遊戯王GX―とあるデュエリストたちの日々― 作:masamune
〝ルーキーズ杯〟三日目、準決勝。
十六人のデュエリストから勝ち残ったのは、僅か四人。
全日本ランキング29位、〝アイドルプロ〟桐生美咲。
元全日本チャンプ、〝ヒーロー・マスター〟響紅葉。
アカデミア本校推薦枠、〝ミラクルドロー〟遊城十代。
そして、アカデミア・ウエスト校所属、一般参加――夢神祇園。
当初の予想では上位陣は全てプロデュエリストとなると思われていたこの大会。しかし、蓋を開けてみれば残った半分はアマチュアだ。

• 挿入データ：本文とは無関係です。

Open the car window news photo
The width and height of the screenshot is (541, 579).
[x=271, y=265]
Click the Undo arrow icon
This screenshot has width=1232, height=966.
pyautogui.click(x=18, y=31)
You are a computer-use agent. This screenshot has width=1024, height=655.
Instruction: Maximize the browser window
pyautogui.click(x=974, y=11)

遊城十代はわかる。逆転のドローを連続してみせるその豪運は観客を魅了する。一年生でありながら学校を代表する二人のうちの一人として出場しているのも、そういう部分からだろう。アマチュアではあるが、彼のデュエルは人を惹き付ける『何か』があるのだ。
だが、夢神祇園。彼は、本来なら一回戦で消えていてもおかしくないデュエリストのはずだった。

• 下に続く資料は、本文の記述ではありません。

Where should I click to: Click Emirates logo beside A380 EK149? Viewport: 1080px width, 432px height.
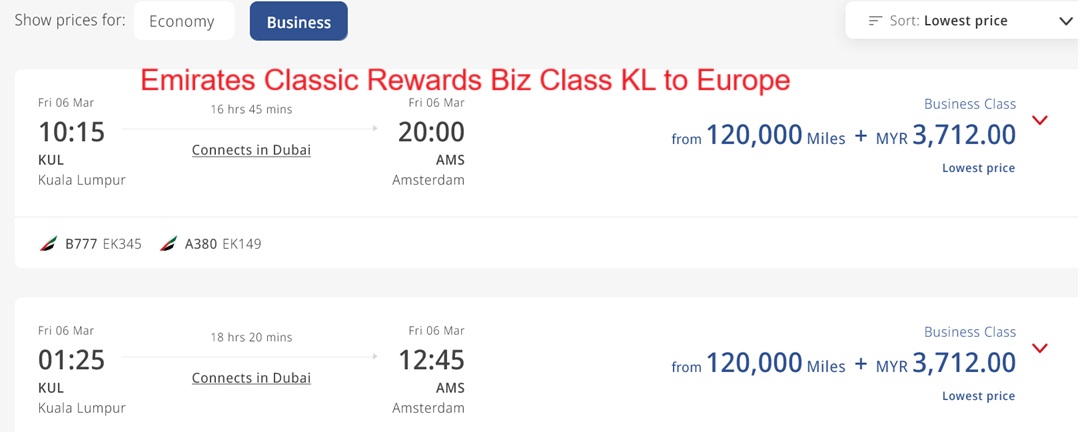[168, 244]
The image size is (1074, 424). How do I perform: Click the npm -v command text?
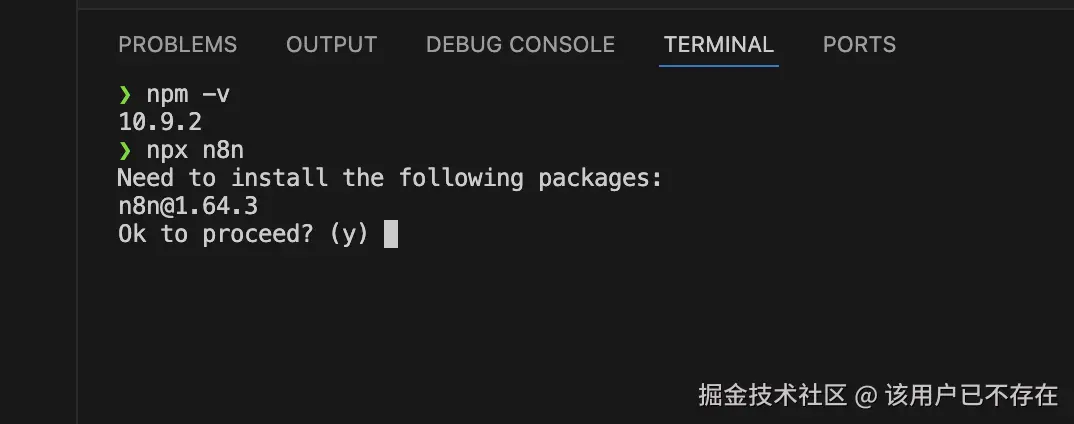189,95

しかし、現実として彼は勝ち上がり、遂に準決勝の舞台に立っている。
それを〝奇跡〟と呼ぶ者もいるだろう。いや、むしろそう感じる者の方が多いのかもしれない。
そしてそれは、過ちでもなんでもない。
〝奇跡〟とは、血の滲むような努力をした者のみが手にすることのできる、〝答え〟なのだから。
◇ ◇ ◇
歓声の声が、廊下にまで響き渡る。
今から行われる準決勝への期待からくる歓声だろう。自分でもこの大会の準決勝の試合はどんな組み合わせでも期待する。
――そう、自分がその準決勝で戦う選手でなければ。
「大丈夫、ですか……?」
不意に背後から声をかけられた。振り返ると、そこにいたのは一人の少女。
この大会で出会ったエクゾディア使い――防人妖花。
心配そうな表情でこちらを見るその少女に、少しね、と苦笑して少年――夢神祇園は頷いた。
「やっぱり、緊張するから」
「夢神さんも、緊張するんですね」
「こういう大会ではすぐに負けて、人目に触れるようなことはなかったから」
苦笑を返す。ジュニア大会では初戦で敗北し、インターミドルには参加すらできなかった。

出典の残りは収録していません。